Does Polling Rate Affect Sensitivity Feel?
Yes — significantly. Your converted sensitivity can be mathematically perfect, but polling rate determines how smoothly that sensitivity is expressed on-screen.
At 125Hz (8ms updates), fast movements produce visible stepping and stutter because the game only receives 8 position updates per second. At 1000Hz (1ms), the same sensitivity feels fluid. At 8000Hz, micro-movements are captured with extreme precision.
If your converted sensitivity feels jittery or inconsistent in either game, verify your polling rate matches your hardware spec. Use our free mouse polling rate test — it takes under 10 seconds in your browser and requires no download.
Frequently Asked Questions
How do I convert CS2 sensitivity to Valorant?
Multiply your CS2 sensitivity by 0.3143. This is the fixed conversion ratio derived from each game’s yaw value (CS2: 0.022, Valorant: 0.07). For example, CS2 2.0 sensitivity converts to 0.629 in Valorant at the same DPI. Use the calculator above for instant results at any DPI.
Why is Overwatch 2 sensitivity so much higher than CS2?

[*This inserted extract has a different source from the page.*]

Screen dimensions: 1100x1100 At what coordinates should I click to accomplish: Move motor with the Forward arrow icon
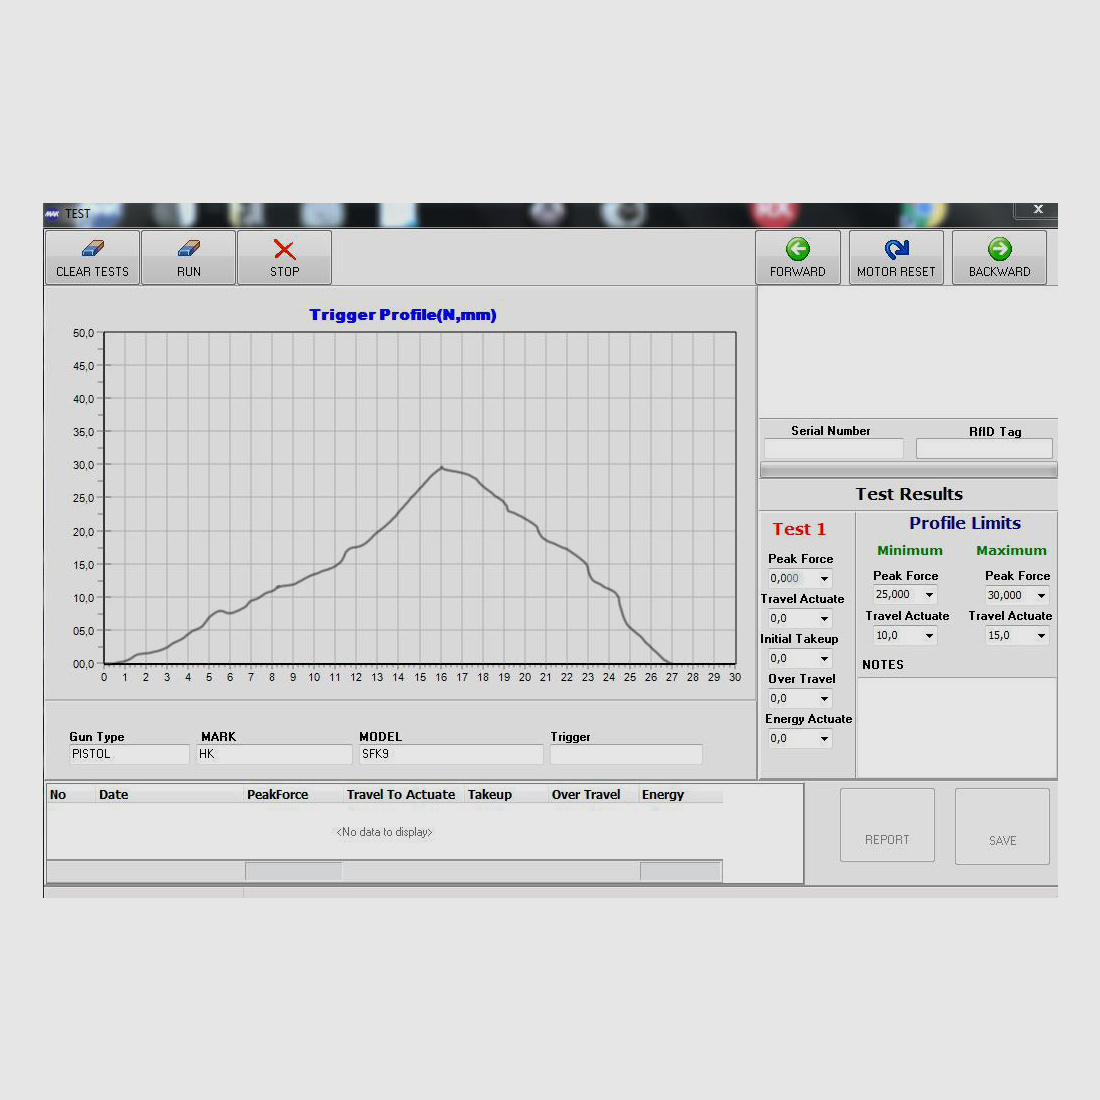797,249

Overwatch 2 uses a very low yaw value (0.0066 vs CS2’s 0.022). This means OW2’s sensitivity slider moves the camera much less per unit compared to CS2. To achieve the same turning speed, you need a proportionally higher sensitivity number in Overwatch 2. The physics are identical — only the scale differs.

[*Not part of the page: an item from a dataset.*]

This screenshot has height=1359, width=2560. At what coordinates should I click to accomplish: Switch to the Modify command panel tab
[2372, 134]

Does DPI affect the conversion result?
The converted sensitivity value changes with DPI, but the resulting physical movement (cm/360°) stays the same. If you use 1600 DPI instead of 800 DPI, your converted sensitivity will be half as large — but your mouse will travel the same physical distance for a 360° turn. The conversion is always cm/360° neutral.
Can I convert controller sensitivity the same way?
No. Controller sensitivity uses a fundamentally different input model — analog sticks report directional position (axis values), not pixel-delta movement. There is no cm/360° equivalent for controllers. However, your controller’s polling rate still affects how quickly those axis values are reported to the game.
Why does my converted Valorant sensitivity feel different from my CS2 sensitivity?
The most common reason is FOV difference. CS2 uses 90° FOV by default; Valorant uses 103° (approx.). At the same cm/360°, Valorant’s wider FOV makes movement feel slightly faster. Some players adjust their Valorant sensitivity 5–10% lower than the mathematically converted value to compensate. Try the exact conversion first, then fine-tune based on feel.